(Nanowerk News) In research that could lead to a new era in illumination, researchers from Japan and Germany have developed an environmentally friendly light-emitting electrochemical cell using a novel molecule called a dendrimer combined with a biomass-derived electrolyte and graphene-based electrodes. Their findings are published in a journal Advanced Functional Materials (“The Dendri-LEC Family: Building a Bright Future for Dendrimer Emitters in Graphene-Based Light-Emitting Electrochemical Cells”).
Electroluminescence is a phenomenon in which a material emits light in response to a passing electric current. Everything from the screen you are using to read this sentence to the lasers used in state-of-the-art scientific research are the result of the electroluminescence of various materials. Due to its ubiquity and necessity in modern times, it is natural that extensive resources are devoted to research and development to make this technology better.
“One example of an emerging technology is the ‘light-emitting electrochemical cell’ or LEC,” explains Associate Professor Ken Albrecht of the University of Kyushu’s Institute of Chemistry and Materials Engineering and one of the research leaders. “LEC has attracted attention due to its cost advantage over organic light-emitting diodes, or OLEDs. Another reason for LEC’s popularity is its simplified structure.”

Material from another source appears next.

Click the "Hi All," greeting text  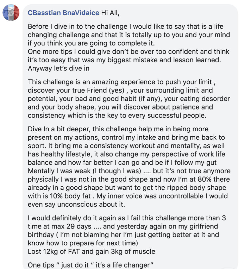tap(110, 13)
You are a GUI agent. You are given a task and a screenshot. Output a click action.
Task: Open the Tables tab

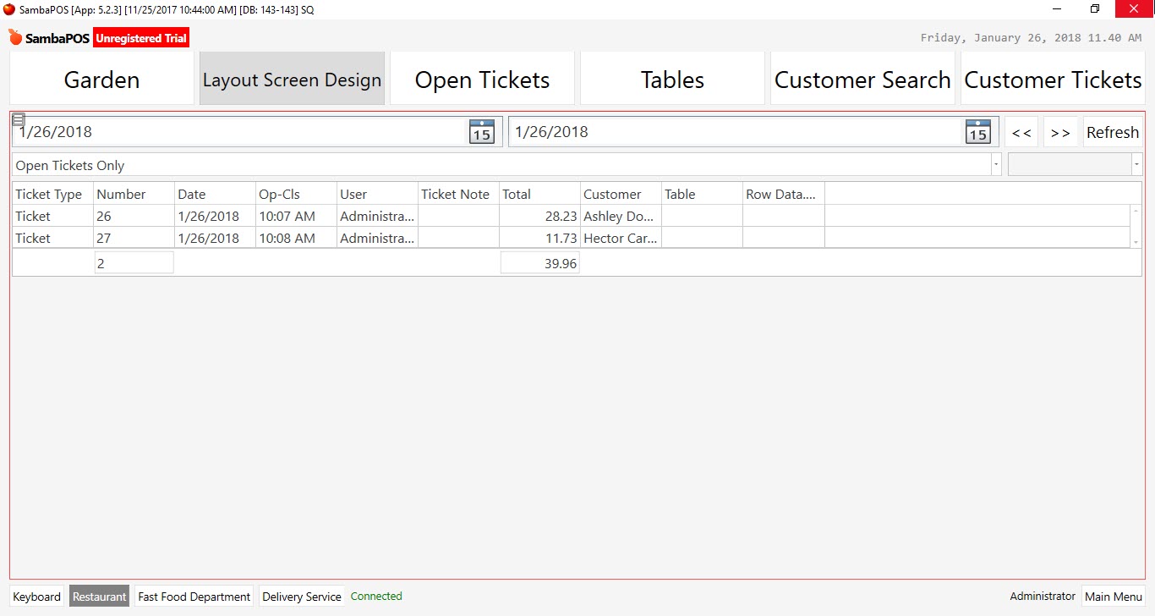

OLED devices generally require careful coating of multiple organic films, making them complex and expensive to manufacture. LEC on the other hand can be made with a single layer of organic film mixed with a light emitting material and an electrolyte. The electrodes that connect everything together can even be made from cheap materials unlike the rare or heavy metals used in OLEDs. In addition, the LEC has a lower drive voltage, which means it consumes less energy.
“Our research team has explored new organic materials that can be used in LEC. One of the candidates is a dendrimer,” explained Prof. Rubén D. Costa of the Technical University of Munich, who led the research team in Germany. “These are branched symmetric polymer molecules whose unique structure has led to their use in everything from medicine to sensors, and now in optics.”
Building on their previous work developing dendrimers, the research team set about modifying their material for LEC.
“The dendrimer we developed originally had hydrophobic, or water-repellent, molecular groups. By replacing them with hydrophilic, or water-loving, groups, we found that the lifetime of LEC devices could be extended to more than 1000 hours, more than 10 times that of the original,” explains Albrecht. “What makes it even better is that thanks to our collaboration with Dr Costa’s team, the device is very environmentally friendly.”
For years, Costa’s team in Germany has been working to develop cheaper and more environmentally friendly materials in light-emitting devices. One material they have tried is cellulose acetate, a common organic compound used in everything from clothing fibers to eyeglass frames.
“We used biomass-derived cellulose acetate as the electrolyte in our new LEC devices, and ensured that the devices have the same lifetime,” continues Costa. “In addition, we also found that graphene can also be used as an electrode. This is an important step towards making flexible light-emitting devices using environmentally friendly materials.”
The team explained that while their work is promising, more research is needed before the device can be marketed.
“The tool we are making here only glows yellow, so it needs to be developed to illuminate the three main colors of light: blue, green and red. Luminescence efficiency, how bright the light is, also needs hard work,” concluded Albrecht. “Although thanks to our international collaboration, the future looks bright.”